Wednesday, January 10, 2007

70% Gifted at Bannockburn Elementary!

From the Jan. 3 Washington Post article Schools Seek and Find 'Gifted' Students:

"Most of Alexis Peterson's students are third-graders in name only. A recent morning found Dorothy Neher, 8, reading "Charlotte's Web," a book most teachers save for fifth grade, in breathless preparation to see the new movie at the megaplex. A group at the back of the class discussed the back-cover blurb of a fifth-grade tome they were about to read. Jack Herscovitz, also 8, sat at his desk, attempting to draw a picture illustrating the idiom "catch more flies with honey than vinegar."

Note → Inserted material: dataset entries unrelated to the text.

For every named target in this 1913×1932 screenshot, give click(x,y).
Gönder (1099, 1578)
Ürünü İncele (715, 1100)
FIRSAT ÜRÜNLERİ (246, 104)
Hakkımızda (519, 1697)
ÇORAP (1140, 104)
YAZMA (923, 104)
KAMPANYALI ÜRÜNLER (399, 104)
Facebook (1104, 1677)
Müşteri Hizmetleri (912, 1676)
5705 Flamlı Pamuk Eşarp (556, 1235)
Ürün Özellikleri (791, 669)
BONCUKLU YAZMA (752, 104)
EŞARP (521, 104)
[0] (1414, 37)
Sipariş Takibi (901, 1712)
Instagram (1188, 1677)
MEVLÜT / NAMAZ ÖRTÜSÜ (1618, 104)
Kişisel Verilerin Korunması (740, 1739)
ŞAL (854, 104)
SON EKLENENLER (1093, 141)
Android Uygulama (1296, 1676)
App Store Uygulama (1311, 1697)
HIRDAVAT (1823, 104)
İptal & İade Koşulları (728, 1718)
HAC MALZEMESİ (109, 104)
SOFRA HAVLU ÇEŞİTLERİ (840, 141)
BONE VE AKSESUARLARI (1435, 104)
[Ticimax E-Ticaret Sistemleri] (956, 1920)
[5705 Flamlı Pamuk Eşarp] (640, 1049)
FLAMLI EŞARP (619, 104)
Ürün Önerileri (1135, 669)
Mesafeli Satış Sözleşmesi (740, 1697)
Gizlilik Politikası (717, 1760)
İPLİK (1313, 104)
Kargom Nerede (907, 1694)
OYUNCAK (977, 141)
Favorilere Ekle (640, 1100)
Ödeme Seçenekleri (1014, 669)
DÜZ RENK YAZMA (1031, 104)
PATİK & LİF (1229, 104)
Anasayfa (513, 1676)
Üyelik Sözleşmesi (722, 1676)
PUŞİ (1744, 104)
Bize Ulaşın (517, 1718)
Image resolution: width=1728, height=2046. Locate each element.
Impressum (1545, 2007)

Bannockburn Elementary School in Bethesda is suburban Washington's Lake Wobegon, Garrison Keillor's fictional hamlet where every child is above average.

Not every student at Bannockburn is above average. But 70 percent of the third-grade class has been identified as gifted, based on tests and other academic indicators."


Call me reactionary, but this does not indicate to me that Bannockburn has an unusually high number of gifted kids. I think the issue here is more one of "what is grade level"? In our local school, Charlotte's Web is a third grade book, not a fifth grade book. So according to Wisconsin, these gifted kids are working right at grade level, not two grades ahead. But I digress...

"Program officials contend that the gifted label buys virtually nothing, on its own, in terms of additional goods or services to the student. It serves mostly as a flag to teachers, parents and students that children should be considered for advanced study at various points in their academic careers. Being gifted does not qualify a student for admission to a highly gifted magnet program or to an AP class, but students so labeled might be more apt to apply."

So what's the point, exactly? Helping kids feel good about themselves by being positively labeled? Yippee! Not all kids are gifted but more than 2/3rds of them are--we must have really good schools! Bravo to us!

And in the meantime, the expectations creep lower and lower, so more and more kids can be "gifted" and more and more kids with few, if any, academic skills can still come out "at grade level" on NCLB. And that's the more insidious result. The story quotes parents indignant at the underrepresentation of gifted minority students. They should be indignant, not that their child does or does not get a label, but that the expectations of academic rigor as early as fifth grade are equivalent to that of third graders elsewhere in the country. These kids are starting out two years behind. And when they accomplish something an 8 year old should be able to do, the school calls them gifted and then does "virtually nothing" about continuing to challenge them. I see no cause for celebration here.

7 comments:

Zany Mom said...

As you can tell, I'm speechless.

The Princess Mom said...

Frankly, so was I. I was so excited that they'd actually done class streaming and put kids of like ability into the same classroom, but no, it's all window-dressing.

Zany Mom said...

Alas, my poor 8 year old apparently is not gifted. Rather than read Charlotte's Web, he's reading Captain Underpants. Sigh...

LOL

The Princess Mom said...

Oh, puh-leeze. We have all the Captain Underpants books at our house. In fact, his third grade teacher specifically said to me that she wanted to get him to read something other than Captain Underpants. No can do. But he graduated from Captain Underpants to Maus, so I don't have a problem with that.

Zany Mom said...

Ya missed the little LOL on my post. Of course, I was being facetious.

Why can't I come up with a silly idea like Captain Underpants??

Waahhh!

;)

Crimson Wife said...

While I agree that "Charlotte's Web" is a 3rd grade book, I would not be surprised if Bethesda, MD does in fact have an unusually high rate of intellectually gifted kids since it's the home of the National Institutes of Health. One of my college sorority sisters is the daughter of an NIH researcher and she is PG.

It probably isn't 2/3, but it might very well be 1/5, which is about 10x the rate of the general population.

The Princess Mom said...

Certainly areas around colleges and research facilities are going to have larger numbers of gifted offspring in the local schools. We had the same issue in the Ann Arbor school system versus Ypsilanti. But calling 70% of the children gifted when only 20% of them are is ridiculous. If "all children are gifted," then none of them are.

What happens to the 50% of students who are "gifted in Bethesda, MD only" when they try to compete with gifted kids from around the country for college admissions? And why bother identifying anyone if you're not going to change your curriculum to accomodate their learning needs?